# Planer knife sharpening jig without tilting table saw?!



## DigitalM (17 Sep 2017)

I need to sharpen my planer knives. It's a Kity 637. I'm getting some tiny raised grooves from nicks in the blades.

I'm all out of cash pretty much so please don't point me in the direction of something on Axeminster or Workshop heaven, I'm not sure I can spend anything else before christmas and it not be noticed!

So I thought I'd make one as I remembered seeing a few on YouTube. After watching loads of videos, I noticed that many of the designs that look like you mount both knives at 45 degress in something that looks like a blackboard rubber, well the earliest version of that I can find was by forum member Steve Maskery.

https://www.youtube.com/watch?v=xIBKp9_hWLo

The problem is, I don't have a tilting table saw. I've got a Triton workcentre which will have to do for another 12 months or so. 

Those bevelled cuts are going to have to be quite accurate. I don't suppose anyone can think of a way to do that without a tilting tablesaw? Bearing in mind I'm not a terribly experienced woodworker that is!


----------



## ColeyS1 (17 Sep 2017)

If they are only really tiny nicks, have you tried staggering the blades a little ? I've done it several times by pushing one blade a mm away from me and the other a mm towards me.

Sent from my SM-G900F using Tapatalk


----------



## dzj (17 Sep 2017)

Make the cuts with a circular saw, they do 0-45 deg.
Or you could make some kind of a 'tilt-table' jig for the required angle and do the cut
on your table saw.
The circ. saw is probably easier.


----------



## Paddy Roxburgh (17 Sep 2017)

I realise you don't want to spend any money so feel free to ignore me, but planer knives are best done professionally.

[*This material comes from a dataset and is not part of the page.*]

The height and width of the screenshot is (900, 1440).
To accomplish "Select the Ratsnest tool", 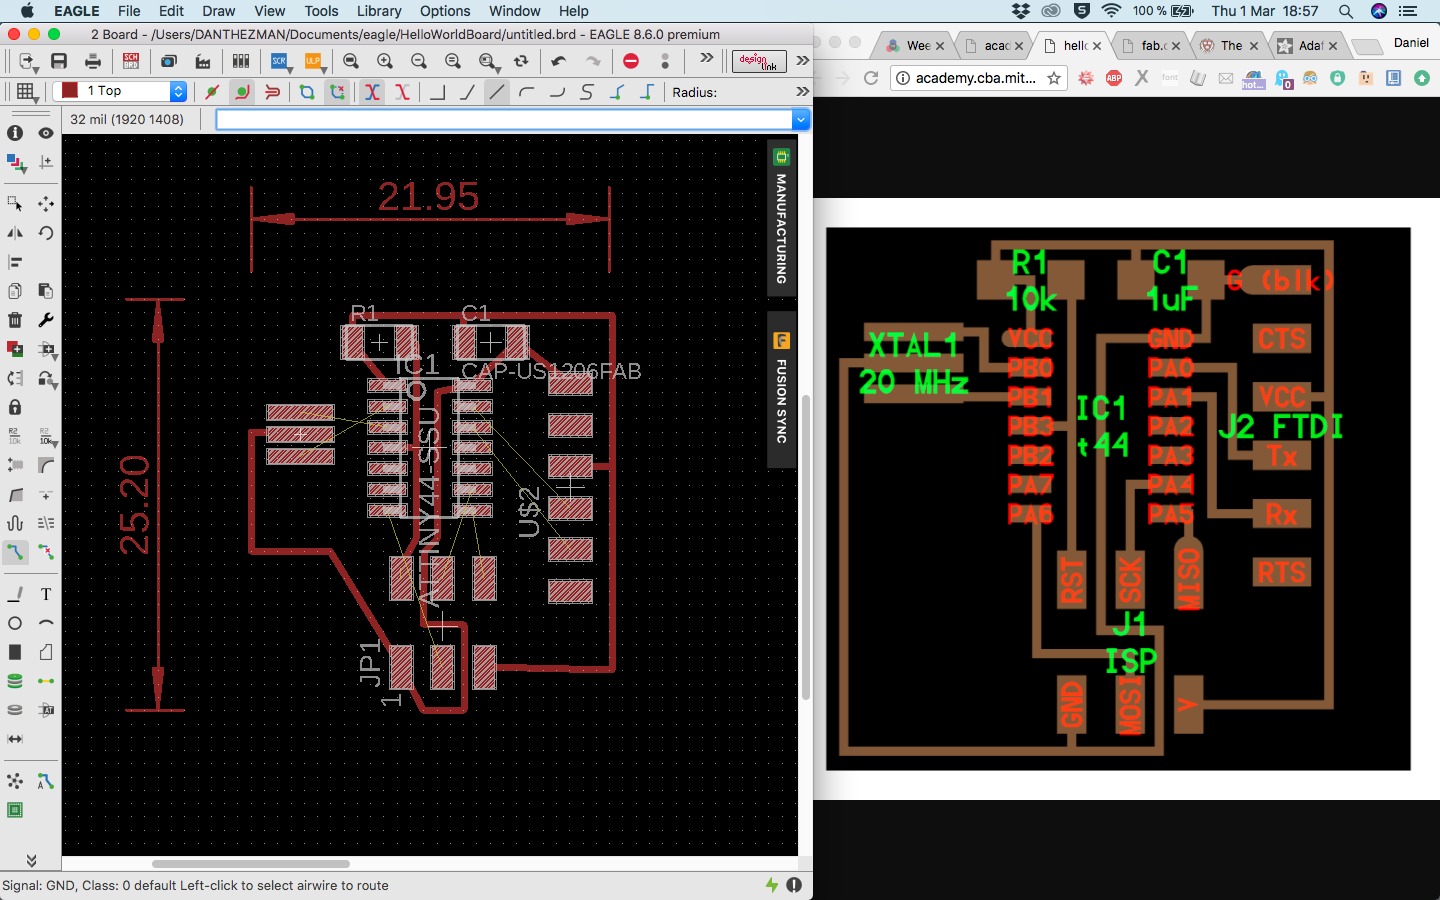I will coord(15,781).
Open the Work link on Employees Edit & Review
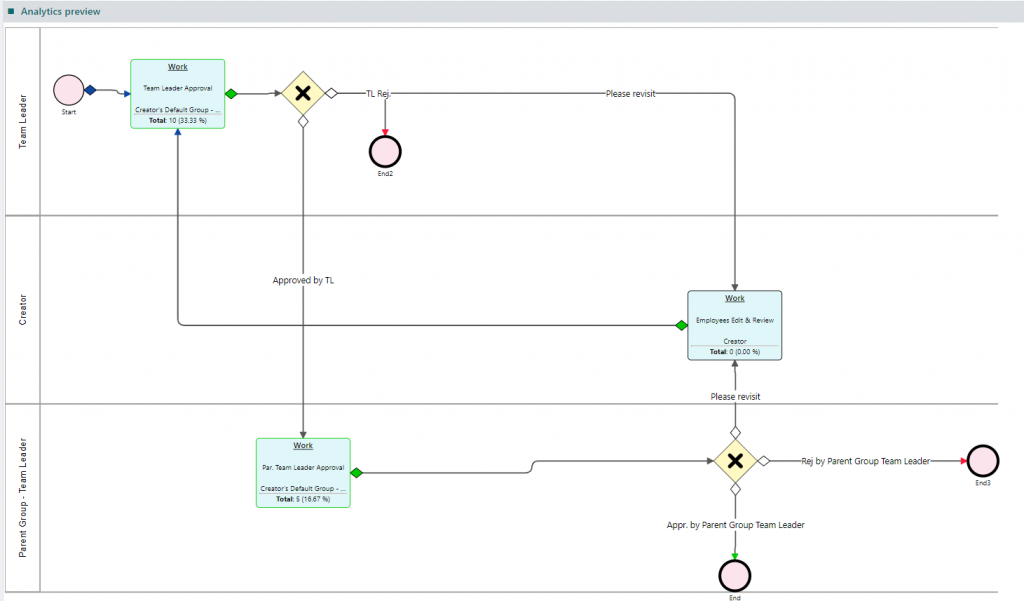Screen dimensions: 1024x601 (x=734, y=297)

It costs about a tenner for a set of three, I'm sure there is someone local to you but I use North London Saws http://www.nlstools.co.uk/ . They do a postal service.


----------



## DigitalM (17 Sep 2017)

ColeyS1":2dokus80 said:


> If they are only really tiny nicks, have you tried staggering the blades a little ? I've done it several times by pushing one blade a mm away from me and the other a mm towards me.



Ah, I see! That's an idea. Thx.


----------



## Orraloon (13 Oct 2017)

The jig could be made with hand tools in parts then either screwed or glued together. A flat base, 2 angled edged bits on top (angles planed) and a bit angled on both sides to go in the middle and be screwed down to hold blades in place. More work I know but we do woodwork for fun after all.
Regards
John


----------



## sometimewoodworker (22 Oct 2017)

DigitalM":gwhpnhq8 said:


> I need to sharpen my planer knives. It's a Kity 637. I'm getting some tiny raised grooves from nicks in the blades.
> 
> I'm all out of cash pretty much so please don't point me in the direction of something on Axeminster or Workshop heaven, I'm not sure I can spend anything else before christmas and it not be noticed!
> 
> ...



You don't have to take the knives out to touch them up, quite possibly even to sharpen them.

There are quite a few videos showing different methods. Here's one https://www.youtube.com/watch?v=AN9cE5aNCFo

And another https://www.youtube.com/watch?v=nSNUn4LLsmI


----------



## Beau (22 Oct 2017)

This one is just three bits of wood screwed together you just need to be very very careful with your alignment.


----------